Saved entries:
=== Section Start ===

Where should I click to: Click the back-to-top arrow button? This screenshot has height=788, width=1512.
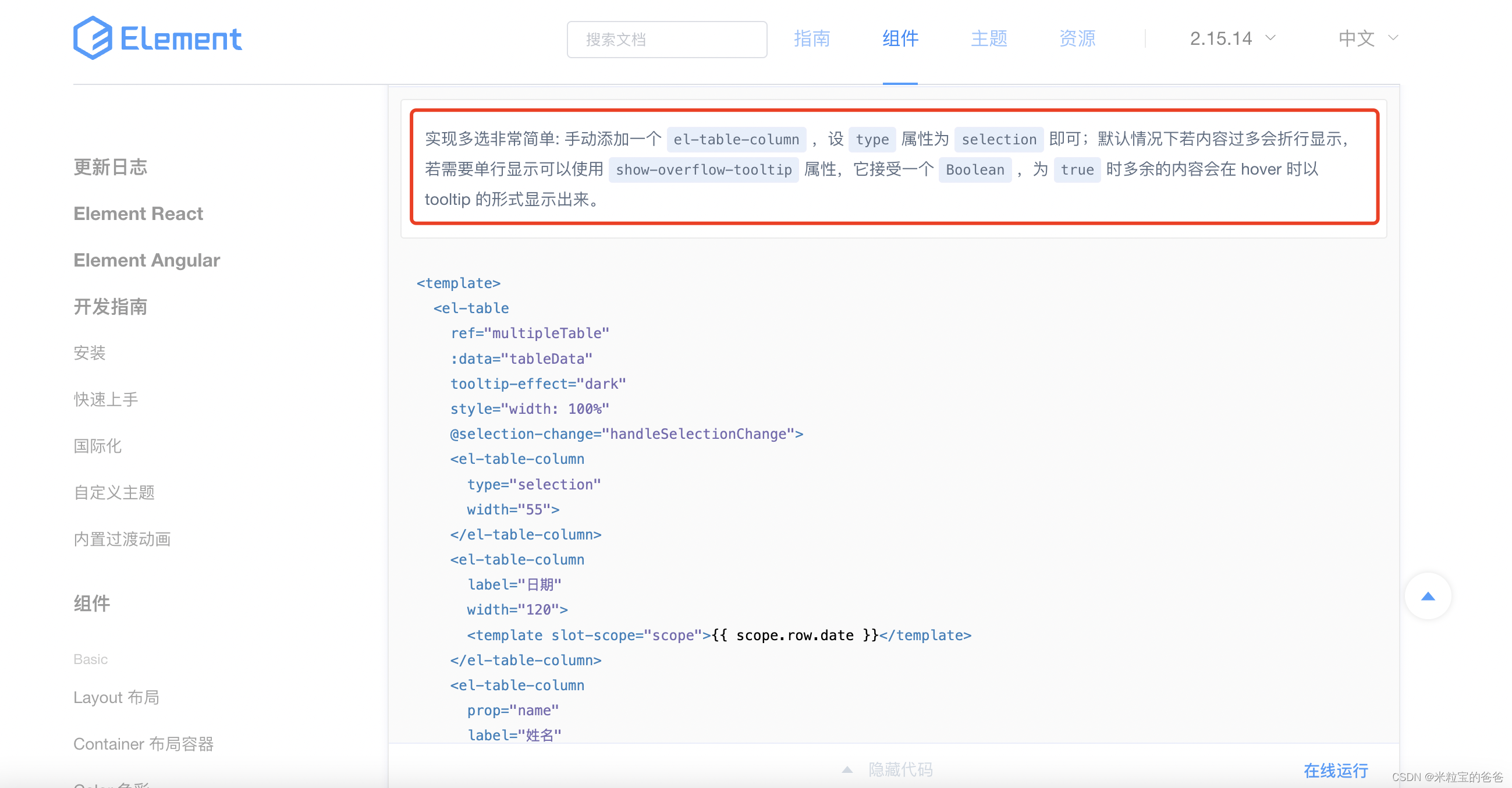point(1428,596)
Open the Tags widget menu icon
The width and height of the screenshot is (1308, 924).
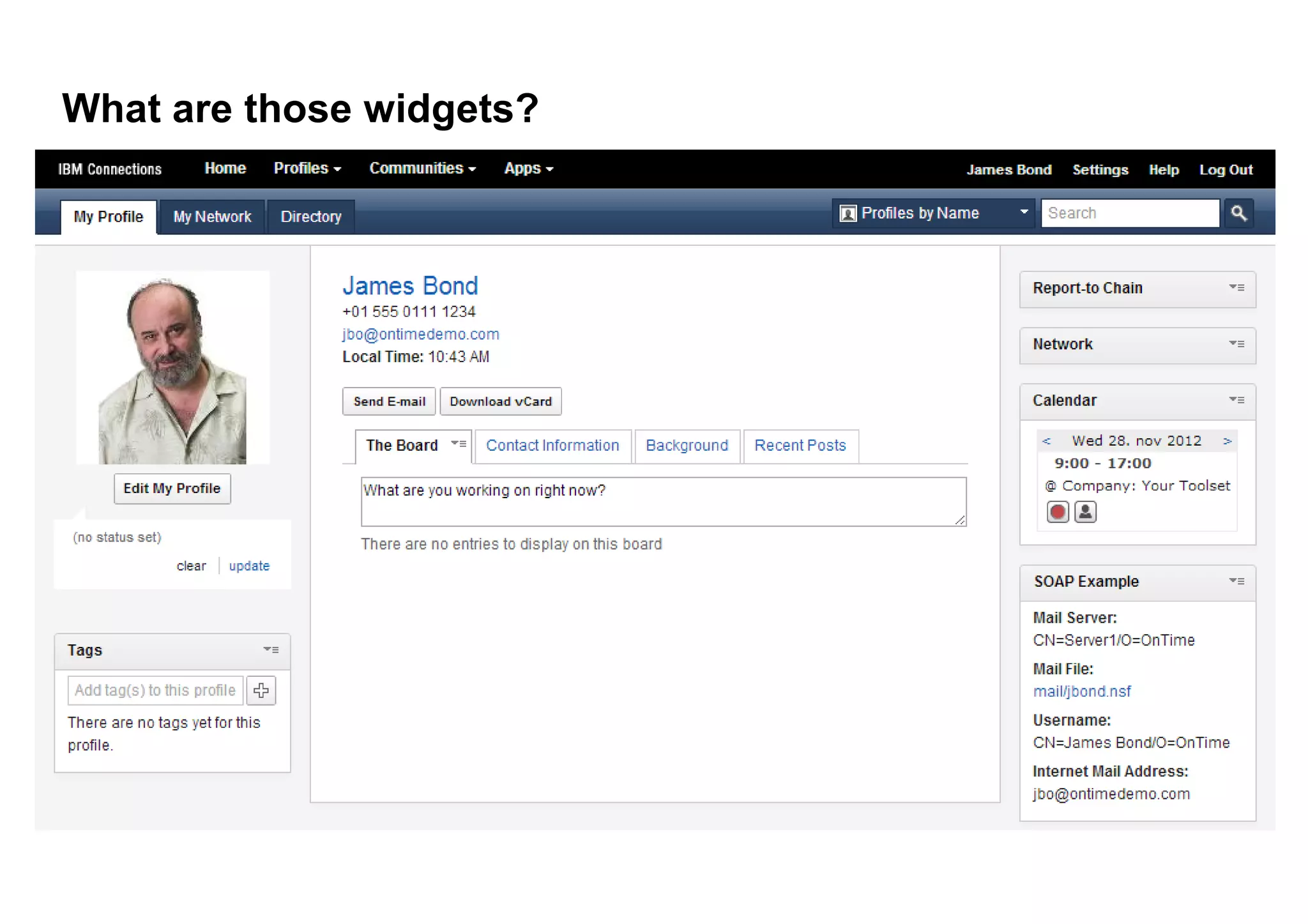(x=271, y=650)
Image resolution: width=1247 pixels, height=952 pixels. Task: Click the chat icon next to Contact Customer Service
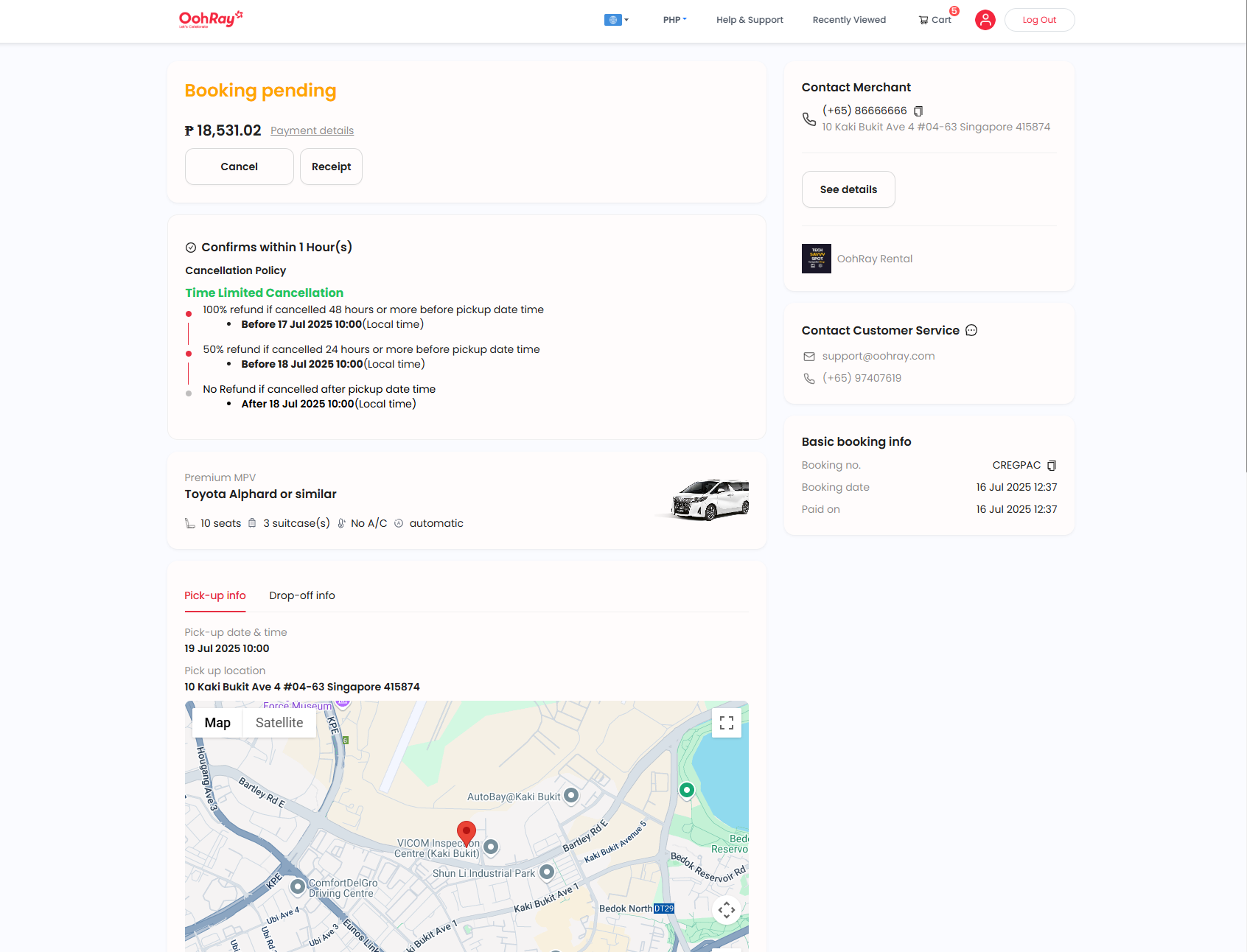[x=971, y=330]
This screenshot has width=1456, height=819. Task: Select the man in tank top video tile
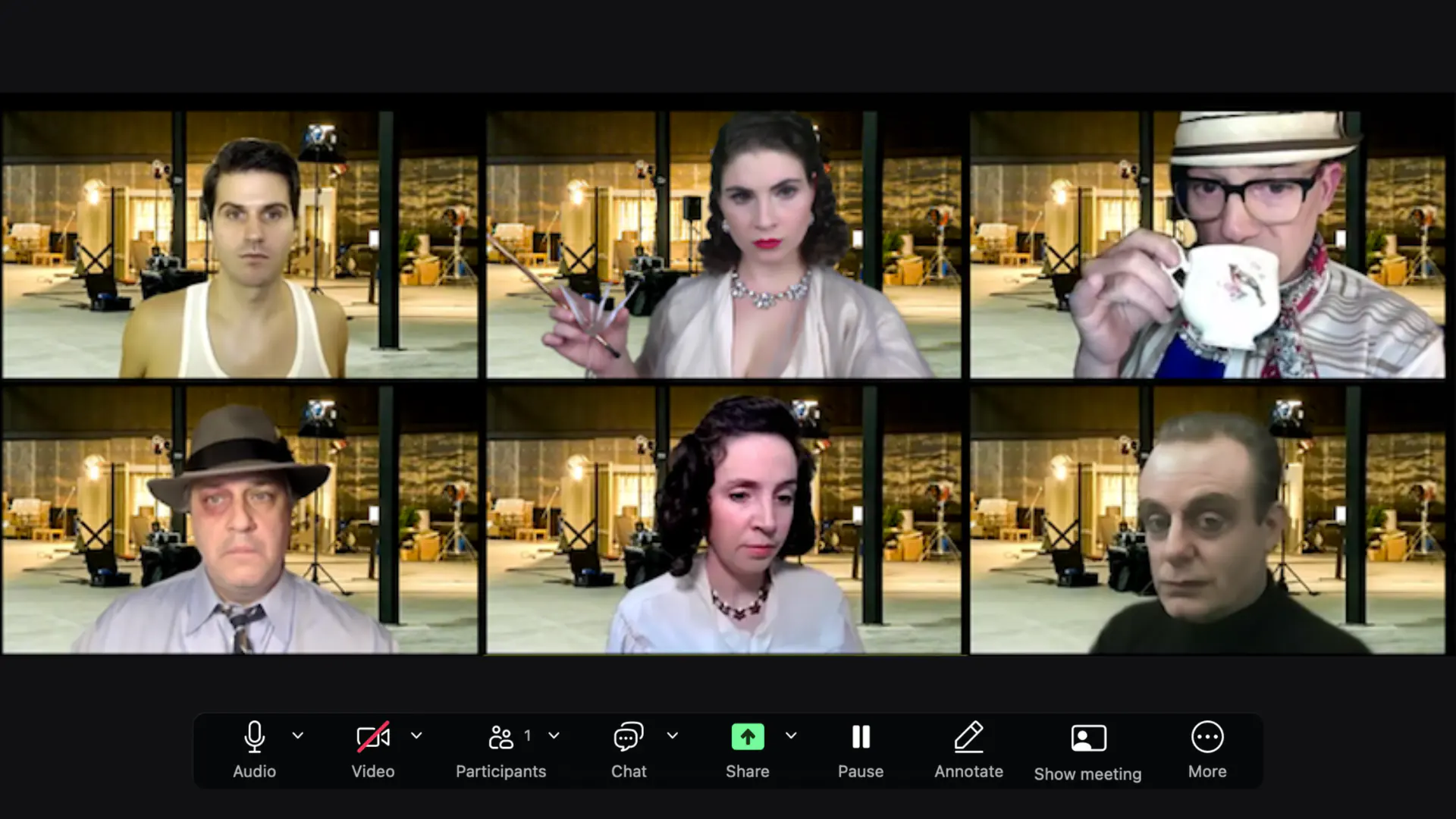pos(240,245)
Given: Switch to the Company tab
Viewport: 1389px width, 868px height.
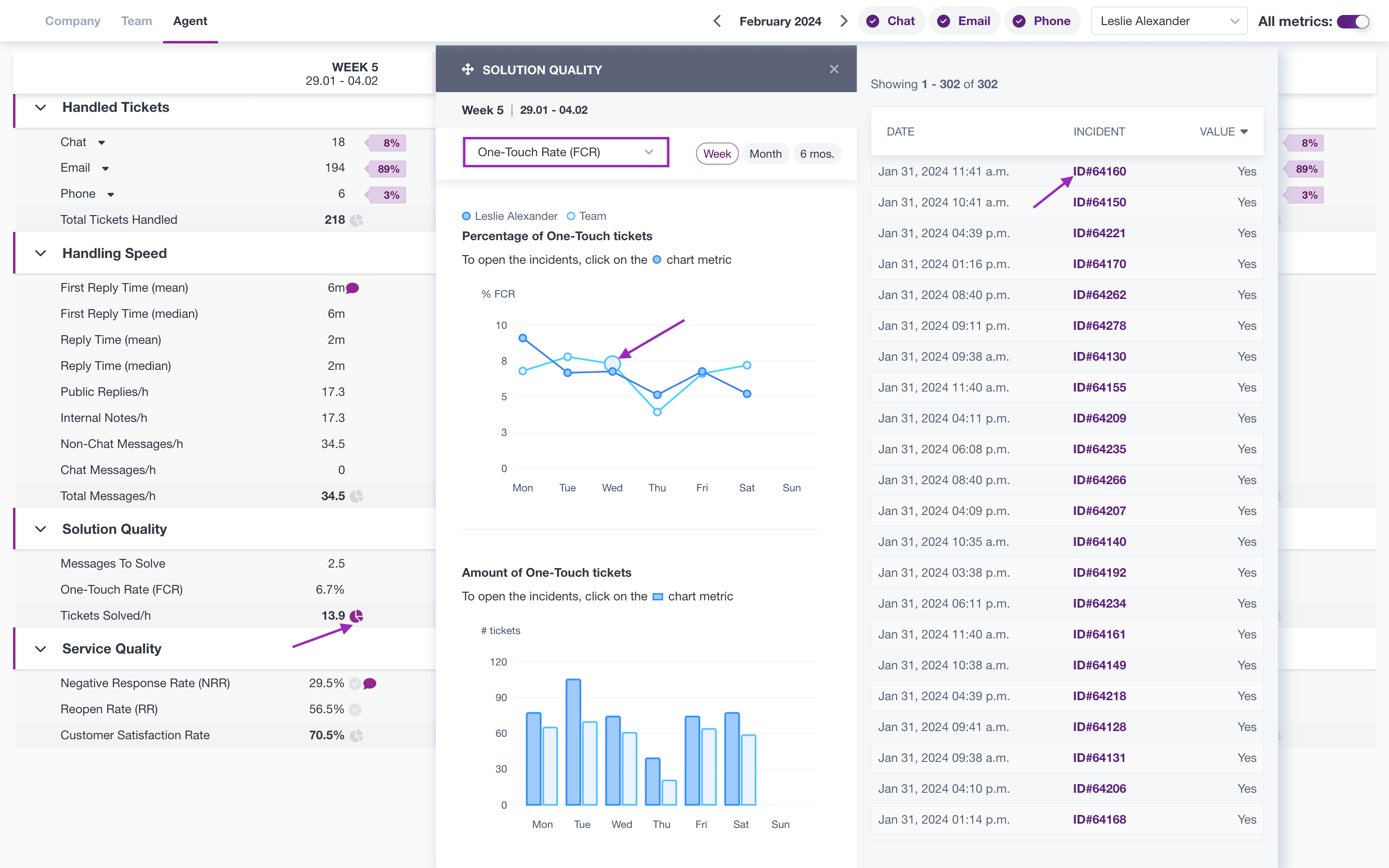Looking at the screenshot, I should [x=73, y=21].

=== Section End ===

Every entry above is to be copied verbatim, with the pictures removed.

● ANSWER BOX
Where should I click to: Click the back-to-top arrow button? This screenshot has height=788, width=1512.
point(1428,596)
Open the Tags widget menu icon
The width and height of the screenshot is (1308, 924).
(x=271, y=650)
Image resolution: width=1247 pixels, height=952 pixels. Task: Click the chat icon next to Contact Customer Service
[x=971, y=330]
This screenshot has width=1456, height=819. Task: Select the man in tank top video tile
pos(240,245)
Given: Switch to the Company tab
Viewport: 1389px width, 868px height.
Looking at the screenshot, I should [x=73, y=21].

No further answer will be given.